— Begin DATA —

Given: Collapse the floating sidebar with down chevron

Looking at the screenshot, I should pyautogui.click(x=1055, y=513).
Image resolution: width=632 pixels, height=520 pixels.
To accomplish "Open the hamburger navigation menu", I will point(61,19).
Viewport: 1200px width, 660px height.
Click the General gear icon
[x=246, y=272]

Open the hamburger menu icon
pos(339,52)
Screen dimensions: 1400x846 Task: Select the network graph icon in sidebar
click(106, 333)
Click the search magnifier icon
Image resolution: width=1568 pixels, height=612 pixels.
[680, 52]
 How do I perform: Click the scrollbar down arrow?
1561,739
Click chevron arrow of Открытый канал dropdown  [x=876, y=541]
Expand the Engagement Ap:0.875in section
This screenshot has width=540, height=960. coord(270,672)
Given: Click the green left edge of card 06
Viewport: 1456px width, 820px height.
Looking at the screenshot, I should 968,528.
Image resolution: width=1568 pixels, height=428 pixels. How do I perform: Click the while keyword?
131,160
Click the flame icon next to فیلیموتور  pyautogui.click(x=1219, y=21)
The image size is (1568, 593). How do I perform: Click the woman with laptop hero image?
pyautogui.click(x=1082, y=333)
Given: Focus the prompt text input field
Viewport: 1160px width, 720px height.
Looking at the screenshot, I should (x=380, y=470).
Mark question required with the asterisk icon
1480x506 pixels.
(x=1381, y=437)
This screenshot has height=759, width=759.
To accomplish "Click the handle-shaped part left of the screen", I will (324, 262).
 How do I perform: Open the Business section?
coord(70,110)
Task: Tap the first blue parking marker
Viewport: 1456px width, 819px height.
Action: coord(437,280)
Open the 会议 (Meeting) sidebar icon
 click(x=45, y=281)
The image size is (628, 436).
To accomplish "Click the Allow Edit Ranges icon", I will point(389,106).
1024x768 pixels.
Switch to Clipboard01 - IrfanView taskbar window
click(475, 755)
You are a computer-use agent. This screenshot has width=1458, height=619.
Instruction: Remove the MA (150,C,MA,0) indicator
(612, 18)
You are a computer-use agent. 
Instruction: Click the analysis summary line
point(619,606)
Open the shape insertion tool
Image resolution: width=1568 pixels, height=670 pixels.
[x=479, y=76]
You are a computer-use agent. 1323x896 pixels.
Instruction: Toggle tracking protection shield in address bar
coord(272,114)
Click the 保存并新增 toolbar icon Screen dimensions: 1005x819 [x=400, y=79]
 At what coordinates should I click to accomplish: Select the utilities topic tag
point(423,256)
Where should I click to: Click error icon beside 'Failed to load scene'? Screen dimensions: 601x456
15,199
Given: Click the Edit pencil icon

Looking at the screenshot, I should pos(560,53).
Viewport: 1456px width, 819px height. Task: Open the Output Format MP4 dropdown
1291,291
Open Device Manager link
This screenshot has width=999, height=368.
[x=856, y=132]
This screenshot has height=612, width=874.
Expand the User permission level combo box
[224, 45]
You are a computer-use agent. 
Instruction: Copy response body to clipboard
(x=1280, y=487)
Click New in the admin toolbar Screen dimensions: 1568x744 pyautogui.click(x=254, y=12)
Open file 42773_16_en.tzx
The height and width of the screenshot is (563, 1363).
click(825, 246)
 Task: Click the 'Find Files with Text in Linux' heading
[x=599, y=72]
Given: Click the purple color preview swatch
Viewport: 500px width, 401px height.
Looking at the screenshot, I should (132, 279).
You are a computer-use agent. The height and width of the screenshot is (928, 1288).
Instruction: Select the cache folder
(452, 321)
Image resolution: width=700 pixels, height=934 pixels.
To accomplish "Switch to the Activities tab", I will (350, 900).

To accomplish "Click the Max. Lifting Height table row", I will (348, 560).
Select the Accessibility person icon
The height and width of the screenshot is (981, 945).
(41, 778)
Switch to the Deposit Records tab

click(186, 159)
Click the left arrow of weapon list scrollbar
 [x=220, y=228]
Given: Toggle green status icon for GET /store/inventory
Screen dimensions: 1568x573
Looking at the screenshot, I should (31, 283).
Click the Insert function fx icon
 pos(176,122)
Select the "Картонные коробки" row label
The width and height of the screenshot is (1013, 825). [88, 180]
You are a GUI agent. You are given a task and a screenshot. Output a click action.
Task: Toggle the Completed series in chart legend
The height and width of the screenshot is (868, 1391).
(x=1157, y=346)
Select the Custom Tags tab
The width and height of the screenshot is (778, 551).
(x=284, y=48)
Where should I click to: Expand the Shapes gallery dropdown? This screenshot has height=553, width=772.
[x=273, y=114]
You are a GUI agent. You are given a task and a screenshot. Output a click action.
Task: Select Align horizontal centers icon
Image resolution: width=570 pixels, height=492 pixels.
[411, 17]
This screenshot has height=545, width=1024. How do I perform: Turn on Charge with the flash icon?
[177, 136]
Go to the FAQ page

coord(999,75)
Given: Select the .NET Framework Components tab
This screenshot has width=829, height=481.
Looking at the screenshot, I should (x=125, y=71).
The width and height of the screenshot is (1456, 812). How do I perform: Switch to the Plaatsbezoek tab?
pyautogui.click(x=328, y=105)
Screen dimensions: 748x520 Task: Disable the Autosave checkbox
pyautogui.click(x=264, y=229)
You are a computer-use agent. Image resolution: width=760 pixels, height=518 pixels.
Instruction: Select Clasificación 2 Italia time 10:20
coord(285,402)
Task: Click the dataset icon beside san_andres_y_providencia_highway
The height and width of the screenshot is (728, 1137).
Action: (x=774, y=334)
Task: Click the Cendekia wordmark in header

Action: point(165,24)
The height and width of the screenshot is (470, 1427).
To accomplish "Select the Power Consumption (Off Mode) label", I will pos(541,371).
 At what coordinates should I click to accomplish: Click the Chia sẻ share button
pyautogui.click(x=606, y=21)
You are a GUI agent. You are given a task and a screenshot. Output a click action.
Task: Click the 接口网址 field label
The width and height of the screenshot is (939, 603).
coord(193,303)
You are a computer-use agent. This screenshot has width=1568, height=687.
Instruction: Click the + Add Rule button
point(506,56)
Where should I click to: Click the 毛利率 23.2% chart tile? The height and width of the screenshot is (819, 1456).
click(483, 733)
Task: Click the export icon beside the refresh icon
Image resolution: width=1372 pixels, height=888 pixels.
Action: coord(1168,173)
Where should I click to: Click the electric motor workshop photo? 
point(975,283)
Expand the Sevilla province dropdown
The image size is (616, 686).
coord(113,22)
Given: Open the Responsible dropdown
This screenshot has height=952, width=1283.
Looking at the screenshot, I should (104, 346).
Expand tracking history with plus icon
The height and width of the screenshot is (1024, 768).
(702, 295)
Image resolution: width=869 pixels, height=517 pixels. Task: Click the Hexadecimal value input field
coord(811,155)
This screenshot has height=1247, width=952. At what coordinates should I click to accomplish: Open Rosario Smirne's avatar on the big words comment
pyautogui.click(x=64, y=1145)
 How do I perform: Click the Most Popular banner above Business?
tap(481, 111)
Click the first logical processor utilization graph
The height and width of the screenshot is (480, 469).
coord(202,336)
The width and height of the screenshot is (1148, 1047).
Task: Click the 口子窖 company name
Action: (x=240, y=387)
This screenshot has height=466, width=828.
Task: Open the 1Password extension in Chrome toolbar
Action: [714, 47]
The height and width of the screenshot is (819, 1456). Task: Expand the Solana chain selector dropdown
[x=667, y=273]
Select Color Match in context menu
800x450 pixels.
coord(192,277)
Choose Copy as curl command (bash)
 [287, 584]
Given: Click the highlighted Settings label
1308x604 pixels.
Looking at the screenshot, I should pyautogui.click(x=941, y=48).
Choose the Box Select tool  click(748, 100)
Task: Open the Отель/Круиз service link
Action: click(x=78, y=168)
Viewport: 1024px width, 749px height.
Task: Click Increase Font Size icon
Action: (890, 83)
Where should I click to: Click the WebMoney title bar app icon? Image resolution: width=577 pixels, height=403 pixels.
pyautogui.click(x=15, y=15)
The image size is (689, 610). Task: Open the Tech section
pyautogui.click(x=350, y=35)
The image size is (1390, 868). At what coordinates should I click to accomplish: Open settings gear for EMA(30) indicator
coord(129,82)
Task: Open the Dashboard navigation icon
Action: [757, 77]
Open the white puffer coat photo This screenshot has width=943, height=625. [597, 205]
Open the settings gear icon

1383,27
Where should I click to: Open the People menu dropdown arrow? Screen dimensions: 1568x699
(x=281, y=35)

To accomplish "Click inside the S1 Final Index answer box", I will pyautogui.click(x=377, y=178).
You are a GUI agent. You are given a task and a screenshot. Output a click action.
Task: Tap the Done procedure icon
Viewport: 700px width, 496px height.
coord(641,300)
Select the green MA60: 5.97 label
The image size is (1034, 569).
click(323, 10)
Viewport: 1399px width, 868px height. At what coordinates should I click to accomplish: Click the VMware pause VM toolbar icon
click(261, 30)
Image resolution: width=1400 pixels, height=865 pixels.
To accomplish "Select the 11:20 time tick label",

— End DATA —

- [AIM]:
Can you repeat everything in the material above from the line containing "Given: Select the" down to the line containing "pyautogui.click(x=264, y=229)", both of those lines included?

- [WRITTEN REPLY]:
Given: Select the .NET Framework Components tab
This screenshot has width=829, height=481.
Looking at the screenshot, I should (x=125, y=71).
The width and height of the screenshot is (1456, 812). How do I perform: Switch to the Plaatsbezoek tab?
pyautogui.click(x=328, y=105)
Screen dimensions: 748x520 Task: Disable the Autosave checkbox
pyautogui.click(x=264, y=229)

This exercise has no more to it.